**Work to complete:** Rewrite the entries from the start through the line with "tap(83, 99)", substituting "check box" for every "checkbox" and leaving everything else unchanged.

##############################

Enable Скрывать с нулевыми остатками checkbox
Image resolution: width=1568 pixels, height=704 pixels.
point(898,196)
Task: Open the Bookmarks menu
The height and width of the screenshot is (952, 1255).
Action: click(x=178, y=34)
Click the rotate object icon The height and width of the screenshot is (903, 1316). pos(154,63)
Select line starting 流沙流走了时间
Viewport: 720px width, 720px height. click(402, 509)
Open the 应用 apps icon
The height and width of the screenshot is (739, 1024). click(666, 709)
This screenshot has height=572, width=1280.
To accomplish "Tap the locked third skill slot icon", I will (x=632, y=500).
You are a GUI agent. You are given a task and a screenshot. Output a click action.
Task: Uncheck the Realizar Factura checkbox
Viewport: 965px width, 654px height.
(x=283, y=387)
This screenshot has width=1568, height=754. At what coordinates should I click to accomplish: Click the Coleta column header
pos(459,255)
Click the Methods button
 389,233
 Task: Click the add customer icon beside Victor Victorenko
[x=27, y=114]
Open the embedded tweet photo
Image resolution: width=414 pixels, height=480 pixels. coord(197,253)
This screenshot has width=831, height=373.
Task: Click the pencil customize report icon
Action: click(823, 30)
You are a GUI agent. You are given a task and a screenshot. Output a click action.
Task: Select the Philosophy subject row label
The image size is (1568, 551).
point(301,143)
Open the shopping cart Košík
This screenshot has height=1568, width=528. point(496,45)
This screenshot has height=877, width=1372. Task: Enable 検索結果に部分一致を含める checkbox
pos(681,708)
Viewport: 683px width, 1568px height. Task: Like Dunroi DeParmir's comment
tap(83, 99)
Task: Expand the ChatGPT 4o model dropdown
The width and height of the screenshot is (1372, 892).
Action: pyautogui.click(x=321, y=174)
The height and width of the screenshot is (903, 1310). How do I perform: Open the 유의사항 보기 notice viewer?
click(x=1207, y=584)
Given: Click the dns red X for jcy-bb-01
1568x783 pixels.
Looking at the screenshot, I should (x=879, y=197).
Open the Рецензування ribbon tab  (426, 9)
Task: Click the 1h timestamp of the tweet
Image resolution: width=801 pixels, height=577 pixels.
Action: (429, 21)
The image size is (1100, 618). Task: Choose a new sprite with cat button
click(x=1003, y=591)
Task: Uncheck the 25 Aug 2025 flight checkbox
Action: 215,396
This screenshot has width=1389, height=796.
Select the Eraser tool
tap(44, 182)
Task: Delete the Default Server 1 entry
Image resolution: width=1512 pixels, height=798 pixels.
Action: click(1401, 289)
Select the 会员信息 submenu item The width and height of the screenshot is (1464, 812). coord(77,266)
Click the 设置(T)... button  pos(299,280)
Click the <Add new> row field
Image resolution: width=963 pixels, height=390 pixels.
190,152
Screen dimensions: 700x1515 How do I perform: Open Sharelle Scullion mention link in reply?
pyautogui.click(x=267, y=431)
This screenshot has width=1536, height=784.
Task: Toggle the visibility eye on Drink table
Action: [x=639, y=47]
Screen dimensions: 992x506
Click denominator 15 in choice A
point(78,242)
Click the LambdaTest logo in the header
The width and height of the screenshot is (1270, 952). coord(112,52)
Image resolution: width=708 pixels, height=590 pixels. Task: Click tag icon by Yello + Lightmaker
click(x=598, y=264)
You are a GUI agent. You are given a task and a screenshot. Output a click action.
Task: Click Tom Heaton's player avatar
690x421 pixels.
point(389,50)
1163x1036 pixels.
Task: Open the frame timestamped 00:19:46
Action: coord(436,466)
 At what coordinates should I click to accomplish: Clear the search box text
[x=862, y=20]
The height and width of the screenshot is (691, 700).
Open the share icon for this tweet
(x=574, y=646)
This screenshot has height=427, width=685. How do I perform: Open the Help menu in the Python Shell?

##############################

**Output for this task:**
Enable Скрывать с нулевыми остатками check box
Image resolution: width=1568 pixels, height=704 pixels.
point(898,196)
Task: Open the Bookmarks menu
The height and width of the screenshot is (952, 1255).
Action: click(x=178, y=34)
Click the rotate object icon The height and width of the screenshot is (903, 1316). pos(154,63)
Select line starting 流沙流走了时间
Viewport: 720px width, 720px height. click(402, 509)
Open the 应用 apps icon
The height and width of the screenshot is (739, 1024). click(666, 709)
This screenshot has height=572, width=1280.
To accomplish "Tap the locked third skill slot icon", I will (x=632, y=500).
You are a GUI agent. You are given a task and a screenshot. Output a click action.
Task: Uncheck the Realizar Factura check box
Viewport: 965px width, 654px height.
(x=283, y=387)
This screenshot has width=1568, height=754. At what coordinates should I click to accomplish: Click the Coleta column header
pos(459,255)
Click the Methods button
 389,233
 Task: Click the add customer icon beside Victor Victorenko
[x=27, y=114]
Open the embedded tweet photo
Image resolution: width=414 pixels, height=480 pixels. coord(197,253)
This screenshot has width=831, height=373.
Task: Click the pencil customize report icon
Action: click(823, 30)
You are a GUI agent. You are given a task and a screenshot. Output a click action.
Task: Select the Philosophy subject row label
The image size is (1568, 551).
point(301,143)
Open the shopping cart Košík
This screenshot has height=1568, width=528. point(496,45)
This screenshot has height=877, width=1372. Task: Enable 検索結果に部分一致を含める check box
pos(681,708)
Viewport: 683px width, 1568px height. Task: Like Dunroi DeParmir's comment
tap(83, 99)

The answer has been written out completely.